El telsword Arnden Kaerlyn lanzó un gruñido, se retorció en un vano intento de rechazar la espada de Platanegra, oscura y húmeda con su sangre, y cayó con un ahogado grito de sorpresa cuando el noble le lanzó una finta a la cara pero a continuación volvió a hundir su acero en el mismo sitio, esta vez mucho más hondo.
El primer espada Velkrorn se quedó mirando por encima del hombro de Platanegra a la figura distante del cortesano, que desaparecía tras un recodo del pasillo.
—¡Maldita sea! —rugió Velkrorn cuando la espada del noble volvió a atacarlo, haciendo molinetes y tejiendo una red de brillantes arremetidas que a duras penas conseguía parar. Se lanzó hacia un lado del pasillo para obligar a Platanegra a volverse, en la esperanza de provocarle una caída, y justo cuando el noble se dio la vuelta para luchar, volvió a lanzarse hacia atrás.
La tercera vez funcionó. Platanegra se tambaleó, manoteó con el brazo que le quedaba libre para mantener el equilibrio, y Velkrorn aprovechó para enganchar la espada del noble con la suya, la forzó hacia un lado, introdujo una bota detrás de la pierna de Platanegra y empujó con fuerza.
Bien jugado. Rellond Platanegra cayó de espaldas y dio contra el suelo. Velkrorn le saltó encima, apoyando una rodilla en el brazo con que el noble sostenía la espada y la otra encima del estómago.

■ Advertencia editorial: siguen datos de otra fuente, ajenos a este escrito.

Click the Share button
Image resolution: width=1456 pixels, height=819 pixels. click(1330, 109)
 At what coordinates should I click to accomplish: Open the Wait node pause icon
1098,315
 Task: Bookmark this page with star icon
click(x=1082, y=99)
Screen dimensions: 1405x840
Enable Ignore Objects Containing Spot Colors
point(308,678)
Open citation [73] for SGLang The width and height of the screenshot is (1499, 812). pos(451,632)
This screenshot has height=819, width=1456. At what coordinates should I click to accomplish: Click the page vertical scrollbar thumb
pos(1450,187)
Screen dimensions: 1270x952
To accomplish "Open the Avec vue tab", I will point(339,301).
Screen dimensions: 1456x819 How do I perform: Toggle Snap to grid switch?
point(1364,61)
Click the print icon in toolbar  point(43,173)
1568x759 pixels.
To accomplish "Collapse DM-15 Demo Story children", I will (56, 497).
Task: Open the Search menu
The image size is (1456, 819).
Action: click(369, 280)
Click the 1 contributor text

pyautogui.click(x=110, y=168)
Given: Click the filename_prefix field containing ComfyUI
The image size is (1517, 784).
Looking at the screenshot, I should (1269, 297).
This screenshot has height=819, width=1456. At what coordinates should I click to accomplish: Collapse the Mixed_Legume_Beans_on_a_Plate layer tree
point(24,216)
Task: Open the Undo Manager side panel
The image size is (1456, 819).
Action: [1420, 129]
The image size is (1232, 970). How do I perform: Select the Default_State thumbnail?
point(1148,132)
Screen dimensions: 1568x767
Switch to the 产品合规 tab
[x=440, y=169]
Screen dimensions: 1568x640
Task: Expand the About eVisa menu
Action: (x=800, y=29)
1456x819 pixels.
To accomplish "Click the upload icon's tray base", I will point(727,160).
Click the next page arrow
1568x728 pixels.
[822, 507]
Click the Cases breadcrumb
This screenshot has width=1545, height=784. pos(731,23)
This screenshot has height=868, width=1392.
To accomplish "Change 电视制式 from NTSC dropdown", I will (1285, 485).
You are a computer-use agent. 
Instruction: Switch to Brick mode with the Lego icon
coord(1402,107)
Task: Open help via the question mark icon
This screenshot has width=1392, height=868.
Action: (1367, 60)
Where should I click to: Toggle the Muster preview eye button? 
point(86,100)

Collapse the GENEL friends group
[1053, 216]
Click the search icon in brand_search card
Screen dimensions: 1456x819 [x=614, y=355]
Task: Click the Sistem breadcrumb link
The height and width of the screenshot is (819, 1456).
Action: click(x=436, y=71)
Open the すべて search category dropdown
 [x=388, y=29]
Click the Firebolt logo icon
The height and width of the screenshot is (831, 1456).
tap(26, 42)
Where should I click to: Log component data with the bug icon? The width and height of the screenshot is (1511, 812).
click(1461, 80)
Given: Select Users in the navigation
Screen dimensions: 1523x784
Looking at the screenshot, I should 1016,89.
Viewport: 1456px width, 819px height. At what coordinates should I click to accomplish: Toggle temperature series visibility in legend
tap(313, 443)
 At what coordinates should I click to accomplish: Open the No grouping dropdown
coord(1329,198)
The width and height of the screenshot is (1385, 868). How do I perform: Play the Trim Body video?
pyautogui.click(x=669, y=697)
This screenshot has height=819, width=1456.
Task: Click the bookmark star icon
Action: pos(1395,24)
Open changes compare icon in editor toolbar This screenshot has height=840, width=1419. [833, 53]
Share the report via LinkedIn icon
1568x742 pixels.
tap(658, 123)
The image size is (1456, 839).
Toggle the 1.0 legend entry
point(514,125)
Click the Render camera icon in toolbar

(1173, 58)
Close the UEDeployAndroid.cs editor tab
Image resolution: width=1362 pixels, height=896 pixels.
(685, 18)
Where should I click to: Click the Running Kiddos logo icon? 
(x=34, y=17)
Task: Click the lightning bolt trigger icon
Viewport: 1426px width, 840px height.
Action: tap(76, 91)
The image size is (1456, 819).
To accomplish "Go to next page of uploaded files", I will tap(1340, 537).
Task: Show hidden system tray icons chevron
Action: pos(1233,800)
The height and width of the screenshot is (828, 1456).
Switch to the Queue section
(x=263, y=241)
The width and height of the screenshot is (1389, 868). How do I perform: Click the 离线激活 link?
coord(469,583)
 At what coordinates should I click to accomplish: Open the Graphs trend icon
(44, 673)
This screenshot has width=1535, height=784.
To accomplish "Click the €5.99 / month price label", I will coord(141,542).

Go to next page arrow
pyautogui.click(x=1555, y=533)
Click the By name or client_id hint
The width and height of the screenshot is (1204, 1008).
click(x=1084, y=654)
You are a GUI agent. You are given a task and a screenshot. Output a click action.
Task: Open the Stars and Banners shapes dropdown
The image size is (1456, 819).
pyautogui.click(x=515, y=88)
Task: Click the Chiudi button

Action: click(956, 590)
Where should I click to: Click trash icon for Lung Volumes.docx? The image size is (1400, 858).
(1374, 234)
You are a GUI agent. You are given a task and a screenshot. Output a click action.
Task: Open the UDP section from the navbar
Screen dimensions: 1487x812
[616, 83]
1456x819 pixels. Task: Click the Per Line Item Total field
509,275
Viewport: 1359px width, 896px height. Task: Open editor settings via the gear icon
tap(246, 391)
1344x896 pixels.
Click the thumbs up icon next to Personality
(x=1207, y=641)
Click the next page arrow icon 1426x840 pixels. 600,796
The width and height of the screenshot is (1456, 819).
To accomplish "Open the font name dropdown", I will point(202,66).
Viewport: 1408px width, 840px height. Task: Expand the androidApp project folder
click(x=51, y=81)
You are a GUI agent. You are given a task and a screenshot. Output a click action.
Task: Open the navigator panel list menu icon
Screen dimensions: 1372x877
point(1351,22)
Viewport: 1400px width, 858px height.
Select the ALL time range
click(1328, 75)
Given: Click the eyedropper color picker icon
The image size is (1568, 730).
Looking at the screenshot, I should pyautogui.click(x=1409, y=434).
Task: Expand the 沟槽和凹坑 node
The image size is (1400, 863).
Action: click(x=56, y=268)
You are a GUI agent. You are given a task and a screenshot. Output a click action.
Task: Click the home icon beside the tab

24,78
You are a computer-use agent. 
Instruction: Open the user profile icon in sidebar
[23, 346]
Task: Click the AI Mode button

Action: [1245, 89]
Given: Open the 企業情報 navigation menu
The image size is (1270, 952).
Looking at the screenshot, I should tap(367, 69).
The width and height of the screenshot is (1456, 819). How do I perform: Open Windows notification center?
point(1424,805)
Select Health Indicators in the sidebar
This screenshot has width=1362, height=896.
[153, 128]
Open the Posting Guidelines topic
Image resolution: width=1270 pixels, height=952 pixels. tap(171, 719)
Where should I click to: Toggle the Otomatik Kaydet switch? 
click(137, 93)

Cegado, Platanegra se debatía bajo su peso, tratando de respirar mientras su espada caía sonoramente a su lado. Velkrorn le dio un puñetazo en la mejilla y otro en la mandíbula. La cabeza del noble golpeó repetidamente en el suelo hasta que se quedó quieta, confirmando así al Dragón que estaba inconsciente.
El cortesano había desaparecido hacía tiempo. Con expresión de disgusto, Velkrorn examinó al telsword Kaerlyn. También estaba sin sentido y sangraba copiosamente, malherido, pero seguía vivo. Por el momento.
En cambio Briarhult...
—Muerto —susurró Velkrorn para sí—, por un rasguño que ni siquiera debería haberle hecho vacilar. —El telsword tenía los labios azules.
Se volvió hacia la maga de guerra. Estaba bien muerta, con los ojos fijos en el vacío, la piel brillante con un atisbo de sudor y los labios también azules.
El primer espada Brelketh Velkrorn se puso de pie mientras trataba de encontrar una maldición adecuada. Recogió la espada de Platanegra y salió a toda prisa en busca del gong de alarma más próximo.